#### Tareas
(a) Transcribe sin cambios, del texto sobre Leonora, el pasaje que va desde "Aunque creció en" hasta "al universo subconsciente.".
(b) Responde, según el texto sobre Leonora, estas preguntas:
(i) ¿De la mano de quién ingresa Leonora al surrealismo?
(ii) En la cita de Leonora, ¿con qué se compara pintar?
(iii) ¿Quién echó a andar el concepto del subconsciente y cuándo?

#### Fragmento del documento
==========
Una de las partes mejor trabajadas del libro es la descripción del conflicto entre los intereses libertarios y artísticos de la joven, con los valores conservadores de su familia. Pero tal vez la de mayor deleite sean los míticos años treinta de París, cuyos cafés reunían a las mentes más brillantes del planeta, momento en que Leonora hace su ingreso al surrealismo de la mano de Max Ernst, su primer gran amor, para alternar con André Breton, Picasso, Dalí y Gala, Paul Éluard, Man Ray, Vasili Kandinski, Amadeo Modigliani, Marcel Duchamp, Peggy Guggenheim, Marc Chagall, Henri Matisse, Joan Miró y muchos más.



El libro es una oda al surrealismo, a su oposición a la guerra y a su repulsa por la insustancialidad de los valores burgueses. Una oda a la vida artística. Y es que el mayor interés de Leonora fue la pintura: no deseaba hacer nada diferente. Por lo que luchará por tener espacio y tiempo para pintar, aunque ello implicase pelearse con su familia, con los valores sociales imperantes, con sus amantes e incluso con el mismo surrealismo. «Uno no decide pintar. Es como tener hambre e ir a la cocina a comer algo. Es una necesidad, no una elección» dijo en cierta ocasión.

Aunque creció en el surrealismo, Leonora defiende la originalidad e independencia de su obra artística, intentando separarla de la corriente principal del movimiento. En este tópico le asiste toda justicia, aunque, para ser exactos, no había una verdadera escuela plástica central, con cánones rigurosos bien definidos, sino que cada quien actuaba desde su propia esquina, como suelen ser las cosas en la vida real. La autora de la biografía identifica solo a un elemento común entre los surrealistas, el cual está en su origen y en el momento histórico en que vivían. Se trata del subconsciente, un concepto echado a andar por Sigmund Freud a finales del siglo XIX y que tuvo enormes repercusiones en las ideas de siglo XX, en especial en las primeras décadas. Los pintores y escultores prefreudianos habían representado al mundo real, los surrealistas intentaban pintar al universo subconsciente.
==========
Entradas de datos extraídas:

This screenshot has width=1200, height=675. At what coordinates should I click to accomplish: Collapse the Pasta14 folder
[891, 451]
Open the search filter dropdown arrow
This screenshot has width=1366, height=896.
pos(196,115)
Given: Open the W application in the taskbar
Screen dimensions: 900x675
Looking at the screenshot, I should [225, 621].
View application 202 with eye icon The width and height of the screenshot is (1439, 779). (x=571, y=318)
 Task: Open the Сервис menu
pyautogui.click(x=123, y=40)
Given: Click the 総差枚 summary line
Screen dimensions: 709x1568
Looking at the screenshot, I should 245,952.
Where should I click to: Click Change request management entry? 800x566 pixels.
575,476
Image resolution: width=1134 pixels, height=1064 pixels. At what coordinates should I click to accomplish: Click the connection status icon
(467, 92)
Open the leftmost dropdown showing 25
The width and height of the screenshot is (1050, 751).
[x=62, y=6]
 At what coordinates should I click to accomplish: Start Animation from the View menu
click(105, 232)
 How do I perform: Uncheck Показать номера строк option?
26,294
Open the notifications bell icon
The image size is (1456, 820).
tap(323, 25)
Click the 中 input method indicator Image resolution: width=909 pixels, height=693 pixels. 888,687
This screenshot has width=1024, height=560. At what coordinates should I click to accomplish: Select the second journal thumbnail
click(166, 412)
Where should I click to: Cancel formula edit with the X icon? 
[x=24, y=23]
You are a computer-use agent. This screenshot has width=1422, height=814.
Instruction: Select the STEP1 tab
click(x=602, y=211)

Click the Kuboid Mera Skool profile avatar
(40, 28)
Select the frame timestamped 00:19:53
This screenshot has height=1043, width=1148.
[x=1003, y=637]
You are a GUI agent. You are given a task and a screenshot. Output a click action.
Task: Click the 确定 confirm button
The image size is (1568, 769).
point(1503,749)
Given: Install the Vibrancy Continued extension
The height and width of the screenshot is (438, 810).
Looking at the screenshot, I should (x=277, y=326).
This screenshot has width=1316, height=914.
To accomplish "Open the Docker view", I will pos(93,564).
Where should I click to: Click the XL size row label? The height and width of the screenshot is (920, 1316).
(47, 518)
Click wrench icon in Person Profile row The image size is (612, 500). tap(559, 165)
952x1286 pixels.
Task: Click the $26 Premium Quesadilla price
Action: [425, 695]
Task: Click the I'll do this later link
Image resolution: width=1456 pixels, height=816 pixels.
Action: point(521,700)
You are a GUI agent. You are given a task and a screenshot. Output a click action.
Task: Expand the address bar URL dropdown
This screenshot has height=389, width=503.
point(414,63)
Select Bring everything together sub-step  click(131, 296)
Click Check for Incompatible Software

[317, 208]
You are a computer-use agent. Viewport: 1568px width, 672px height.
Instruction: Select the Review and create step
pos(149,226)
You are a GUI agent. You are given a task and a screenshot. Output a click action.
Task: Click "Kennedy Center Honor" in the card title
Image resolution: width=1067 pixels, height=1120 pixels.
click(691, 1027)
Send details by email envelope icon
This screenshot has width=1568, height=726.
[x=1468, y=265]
==========
#### Respuestas del ejercicio
(a)
Aunque creció en el surrealismo, Leonora defiende la originalidad e independencia de su obra artística, intentando separarla de la corriente principal del movimiento. En este tópico le asiste toda justicia, aunque, para ser exactos, no había una verdadera escuela plástica central, con cánones rigurosos bien definidos, sino que cada quien actuaba desde su propia esquina, como suelen ser las cosas en la vida real. La autora de la biografía identifica solo a un elemento común entre los surrealistas, el cual está en su origen y en el momento histórico en que vivían. Se trata del subconsciente, un concepto echado a andar por Sigmund Freud a finales del siglo XIX y que tuvo enormes repercusiones en las ideas de siglo XX, en especial en las primeras décadas. Los pintores y escultores prefreudianos habían representado al mundo real, los surrealistas intentaban pintar al universo subconsciente.

(b)
(i) De la mano de Max Ernst, su primer gran amor.
(ii) Con tener hambre e ir a la cocina a comer algo.
(iii) Sigmund Freud, a finales del siglo XIX.